In reviewing the factual sufficiency of the evidence to support a conviction, we are to view all the evidence in a neutral light, favoring neither party.  Relying on the Texas Court of Criminal Appeals rationale in 
Moff
, . . . as well as the holdings of our sister courts in Houston and Amarillo, we hold that “all the evidence” means all admitted evidence, even evidence improperly admitted.
(footnote: 8)

Because Appellant does not otherwise argue that the evidence is factually insufficient, and we have not held the challenged evidence inadmissible, we do not reach the merits of his third point. 

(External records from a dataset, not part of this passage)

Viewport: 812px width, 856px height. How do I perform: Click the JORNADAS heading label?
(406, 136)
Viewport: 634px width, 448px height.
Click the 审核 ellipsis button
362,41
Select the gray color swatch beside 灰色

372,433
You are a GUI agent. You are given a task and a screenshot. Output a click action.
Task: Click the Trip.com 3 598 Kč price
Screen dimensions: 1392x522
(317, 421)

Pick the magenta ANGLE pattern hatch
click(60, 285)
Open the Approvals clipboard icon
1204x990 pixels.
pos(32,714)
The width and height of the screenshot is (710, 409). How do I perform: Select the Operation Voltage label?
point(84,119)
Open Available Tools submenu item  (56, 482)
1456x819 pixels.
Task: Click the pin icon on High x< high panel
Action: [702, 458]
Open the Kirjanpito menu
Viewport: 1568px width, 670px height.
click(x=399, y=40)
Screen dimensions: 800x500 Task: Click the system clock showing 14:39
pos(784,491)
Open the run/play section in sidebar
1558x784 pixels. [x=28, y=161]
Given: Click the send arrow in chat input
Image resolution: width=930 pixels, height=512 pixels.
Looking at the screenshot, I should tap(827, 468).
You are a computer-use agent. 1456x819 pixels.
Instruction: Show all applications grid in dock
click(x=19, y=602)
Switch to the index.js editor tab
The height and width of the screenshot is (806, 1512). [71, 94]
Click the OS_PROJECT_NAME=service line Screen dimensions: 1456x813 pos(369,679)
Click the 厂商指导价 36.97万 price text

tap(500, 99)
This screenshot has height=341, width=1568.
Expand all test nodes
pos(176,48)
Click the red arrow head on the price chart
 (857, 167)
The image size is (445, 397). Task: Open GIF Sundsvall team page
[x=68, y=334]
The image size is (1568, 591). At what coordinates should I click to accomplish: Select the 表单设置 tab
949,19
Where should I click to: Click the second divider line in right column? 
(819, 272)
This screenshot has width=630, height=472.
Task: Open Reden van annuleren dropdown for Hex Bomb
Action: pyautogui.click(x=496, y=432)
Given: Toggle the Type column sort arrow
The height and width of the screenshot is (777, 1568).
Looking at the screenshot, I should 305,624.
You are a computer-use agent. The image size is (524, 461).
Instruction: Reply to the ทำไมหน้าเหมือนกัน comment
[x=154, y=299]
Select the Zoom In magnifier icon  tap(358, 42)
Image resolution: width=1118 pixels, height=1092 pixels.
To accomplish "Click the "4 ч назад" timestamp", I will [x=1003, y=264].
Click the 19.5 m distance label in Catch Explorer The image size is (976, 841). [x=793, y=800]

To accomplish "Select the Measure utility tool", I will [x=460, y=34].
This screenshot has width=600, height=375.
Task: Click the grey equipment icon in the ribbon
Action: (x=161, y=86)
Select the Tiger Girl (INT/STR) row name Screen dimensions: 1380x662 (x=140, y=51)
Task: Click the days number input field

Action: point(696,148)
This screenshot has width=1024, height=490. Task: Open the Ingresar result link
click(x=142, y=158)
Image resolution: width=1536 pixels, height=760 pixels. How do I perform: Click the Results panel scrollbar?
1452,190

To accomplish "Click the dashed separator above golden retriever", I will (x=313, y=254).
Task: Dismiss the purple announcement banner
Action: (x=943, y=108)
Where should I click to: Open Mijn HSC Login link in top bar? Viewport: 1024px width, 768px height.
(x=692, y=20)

Having overruled Appellant’s dispositive points, we affirm the trial court’s judgment.

LEE ANN DAUPHINOT

JUSTICE

PANEL:  DAUPHINOT, MCCOY, and MEIER, JJ.

DO NOT PUBLISH

Tex. R. App. P. 47.2(b)

DELIVERED:  October 1, 2009

FOOTNOTES
1:See 
Tex. R. App. P. 47.4.

2:Tex. R. App. P. 33.1(a)(1); 
Mosley v. State
, 983 S.W.2d 249, 265 (Tex. Crim. App. 1998) (op. on reh’g), 
cert. denied, 
526 U.S. 1070 (1999).

3:Tex. R. App. P
.
 33.1(a)(2); 
Mendez v. State
, 138 S.W.3d 334, 341 (Tex. Crim. App. 2004).

4:Archie v. State,
 221 S.W.3d 695, 698 (Tex. Crim. App. 2007); 
Jones v. State,
 942 S.W.2d 1, 2 n.1 (Tex. Crim. App. 1997).

5:Fuentes v. State
, 991 S.W.2d 267, 273 (Tex. Crim. App.), 
cert. denied,
 528 U.S. 1026 (1999); 
Ethington v. State
, 819 S.W.2d 854, 858–59 (Tex. Crim. App. 1991).

6:Leday v. State
, 983 S.W.2d 713, 718 (Tex. Crim. App. 1998); 
Johnson
 
v. State
, 803 S.W.2d 272, 291 (Tex. Crim. App. 1990), 
cert. denied
, 501 U.S. 1259 (1991),
 overruled on other grounds by Heitman v. State
, 815 S.W.2d 681 (Tex. Crim. App. 1991).  

7:Leday
, 983 S.W.2d at 718.

8:Klein v. State
, 191 S.W.3d 766, 775 (Tex. App.—Fort Worth 2006) (citations omitted), 
rev’d on other grounds
, 273 S.W.3d 297 (Tex. Crim. App. 2008).